From the start of the film through the arrival of the wind, the movie has been filled with images of birth and death, arrayed in an unceasing, borderless flow of music, dialogue, and sound effects—a continuum of experience that makes cinema’s standard use of the word “continuity” (orderliness of plot, consistency of objects in the frame) seem small.
Pocahontas enters the movie naked, swimming through blue-green water and then rising toward sunlight. She’s a nearly grown woman, yet the imagery suggests birth (or is it rebirth?), and the arrival of the English signals the end of a certain way of life (for both parties) and the start of another. John Smith is nearly killed twice in the film, then granted a reprieve (by his commanding officer and by Pocahontas, who throws her body on top of his, preventing his execution); the literally life-affirming events contribute to the Powhatan culture’s death (and absorption into European culture).
More endings/beginnings: in the film’s final minutes, John Rolfe and his son board a ship bound for the New World, taking Pocahontas home. According to the historical record, she died on that ship. But her death is enacted many shots prior to that one, in images of Pocahontas’s son looking for his mother in the hedge maze. The shot of Rolfe and his son on the deck of the ship—the ship bearing Pocahontas “home”—is followed by a shot of the ship itself. A lifetime of exposure to traditional film grammar primes us for a shot of the ship headed away from us, its outward direction implying an end. Yet it’s coming towards us. And it is silhouetted against the sky. It’s black, abstracted: a ferryman’s boat.

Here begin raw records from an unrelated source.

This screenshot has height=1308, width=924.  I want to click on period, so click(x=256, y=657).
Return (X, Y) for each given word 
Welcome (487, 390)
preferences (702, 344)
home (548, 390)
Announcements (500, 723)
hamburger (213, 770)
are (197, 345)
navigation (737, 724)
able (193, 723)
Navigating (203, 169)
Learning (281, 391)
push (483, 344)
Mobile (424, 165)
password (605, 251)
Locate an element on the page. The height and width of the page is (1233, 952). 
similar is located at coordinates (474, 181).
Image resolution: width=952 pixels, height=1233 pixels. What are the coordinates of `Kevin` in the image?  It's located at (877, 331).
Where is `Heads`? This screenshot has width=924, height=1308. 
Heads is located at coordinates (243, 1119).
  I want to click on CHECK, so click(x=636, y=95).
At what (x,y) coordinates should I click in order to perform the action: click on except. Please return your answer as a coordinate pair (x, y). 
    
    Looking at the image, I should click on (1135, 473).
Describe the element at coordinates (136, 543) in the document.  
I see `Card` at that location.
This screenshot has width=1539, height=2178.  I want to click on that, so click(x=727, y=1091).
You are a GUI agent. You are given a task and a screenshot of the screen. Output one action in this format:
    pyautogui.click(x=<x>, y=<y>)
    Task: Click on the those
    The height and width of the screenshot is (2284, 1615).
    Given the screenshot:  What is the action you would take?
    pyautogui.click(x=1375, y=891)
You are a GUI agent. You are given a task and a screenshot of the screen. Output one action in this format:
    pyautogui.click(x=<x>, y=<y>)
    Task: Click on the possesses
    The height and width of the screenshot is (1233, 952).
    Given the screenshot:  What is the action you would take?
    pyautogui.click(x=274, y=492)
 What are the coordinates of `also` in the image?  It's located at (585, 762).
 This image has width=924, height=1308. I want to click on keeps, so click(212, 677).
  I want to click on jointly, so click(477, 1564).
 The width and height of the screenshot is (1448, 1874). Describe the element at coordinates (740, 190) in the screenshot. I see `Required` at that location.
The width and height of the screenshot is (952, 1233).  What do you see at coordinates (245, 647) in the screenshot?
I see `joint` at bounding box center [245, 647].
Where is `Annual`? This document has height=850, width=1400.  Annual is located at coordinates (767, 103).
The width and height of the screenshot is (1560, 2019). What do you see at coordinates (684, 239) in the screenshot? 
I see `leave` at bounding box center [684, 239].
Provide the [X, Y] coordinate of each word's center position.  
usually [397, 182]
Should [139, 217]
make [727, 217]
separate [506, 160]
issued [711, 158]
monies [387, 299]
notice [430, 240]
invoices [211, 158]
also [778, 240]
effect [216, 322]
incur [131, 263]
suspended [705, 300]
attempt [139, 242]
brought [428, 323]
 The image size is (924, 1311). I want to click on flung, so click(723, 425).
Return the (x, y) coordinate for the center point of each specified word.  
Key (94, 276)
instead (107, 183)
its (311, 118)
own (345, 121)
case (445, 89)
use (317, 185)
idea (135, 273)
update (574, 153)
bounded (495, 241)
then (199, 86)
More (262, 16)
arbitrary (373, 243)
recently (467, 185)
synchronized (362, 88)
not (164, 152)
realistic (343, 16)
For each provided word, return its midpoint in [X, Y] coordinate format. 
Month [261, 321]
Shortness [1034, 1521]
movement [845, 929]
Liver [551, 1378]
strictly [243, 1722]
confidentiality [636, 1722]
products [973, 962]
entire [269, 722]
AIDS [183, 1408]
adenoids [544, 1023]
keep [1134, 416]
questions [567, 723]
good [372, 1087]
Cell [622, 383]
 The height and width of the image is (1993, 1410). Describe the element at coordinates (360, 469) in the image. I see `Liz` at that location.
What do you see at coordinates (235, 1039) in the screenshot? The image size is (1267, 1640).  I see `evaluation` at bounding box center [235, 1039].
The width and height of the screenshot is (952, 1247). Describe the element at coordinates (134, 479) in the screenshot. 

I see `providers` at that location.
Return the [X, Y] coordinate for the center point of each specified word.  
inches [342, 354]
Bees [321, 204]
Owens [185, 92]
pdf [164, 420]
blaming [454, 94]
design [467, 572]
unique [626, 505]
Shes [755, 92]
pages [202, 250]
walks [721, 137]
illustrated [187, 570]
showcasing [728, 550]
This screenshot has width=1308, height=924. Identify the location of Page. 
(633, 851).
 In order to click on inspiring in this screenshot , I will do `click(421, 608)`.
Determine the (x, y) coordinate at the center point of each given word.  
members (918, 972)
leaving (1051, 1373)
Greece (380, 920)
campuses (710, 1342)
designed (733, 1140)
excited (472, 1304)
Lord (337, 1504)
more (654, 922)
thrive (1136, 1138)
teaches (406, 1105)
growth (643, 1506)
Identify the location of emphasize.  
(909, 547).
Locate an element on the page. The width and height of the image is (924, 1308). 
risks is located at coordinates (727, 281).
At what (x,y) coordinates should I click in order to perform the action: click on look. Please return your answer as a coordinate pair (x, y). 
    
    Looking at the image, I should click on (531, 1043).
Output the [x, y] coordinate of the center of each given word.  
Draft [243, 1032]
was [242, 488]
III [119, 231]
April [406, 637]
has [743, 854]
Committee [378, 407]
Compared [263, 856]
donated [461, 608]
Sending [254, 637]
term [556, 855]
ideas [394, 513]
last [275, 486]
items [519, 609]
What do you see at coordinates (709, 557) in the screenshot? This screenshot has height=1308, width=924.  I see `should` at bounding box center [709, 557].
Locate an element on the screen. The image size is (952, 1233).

A silhouetted shot of the Jamestown marshland rhymes with a shot of the concrete channel through which Rolfe’s ship departs England; the similarly framed, similarly contrast-y compositions suggest that the first shot is a rhyme, or a reflection, of the second shot—that perhaps the channel and the marsh are different visualizations of the same gateway. Images of the sea join with shots of rushing rivers and streams. The film ends with a low-angled shot of old trees reaching for the sky—an image conceived (!) in the same spirit as the amniotic image of Pocahontas swimming toward the sun, and subsequent shots of Pocahontas lifting her arms toward the sun and rain as if offering an embrace.
The woman at the start of the film and the woman at the end have the same name, and they are the same person. Yet they have little in common. The climactic scene that starts with the sound of wind unexpectedly—and reassuringly—plays as much as a beginning as an end. This retroactively makes the film’s official “opening” seem less a starting point than a marker in an unbroken loop. (Not Gravesend: grave’s end.)
The same recording of the same piece—the prelude to Richard Wagner’s Das Rheingold, “Thus, We Begin in the Greenish Twilight of the Rhine”—appears three times in The New World, in the beginning, the middle, and the end.
The film’s only figurative character appears in this section: the black-painted warrior sitting opposite Pocahontas’ deathbed. No sooner have we met him than the figure bolts from the bedroom and runs into the garden. I’ve seen it written that this figure represents Pocahontas’ soul leaving her body. While this is entirely possible, I like to think that he’s death, that he’d been sitting there for years waiting on Pocahontas; then suddenly he realizes his moment had passed, that he’d missed his chance, and he runs into the garden trying to find her in the maze. Perhaps this reaper character is a mirror of the heroine’s son: death, life’s brother.
Taken together, Malick’s multiplicity of mirrored images and situations, repeated music tracks and sound effects suggest that the story of The New World isn’t meant to be interpreted as self-contained and linear—locked-off from the rest of time and space—but as a microcosm of a larger cycle, a lone rotation of a clock’s second hand. When spring and fall arrive, we open our windows. The sound of wind moving through hallways and rooms reminds us that one phase, one chapter, is ending, and another is beginning (or vice-versa); that we’re forever leaving one place, one space, and entering another.
We’re born to die. Our remains seep into the water and soil and feed the trees.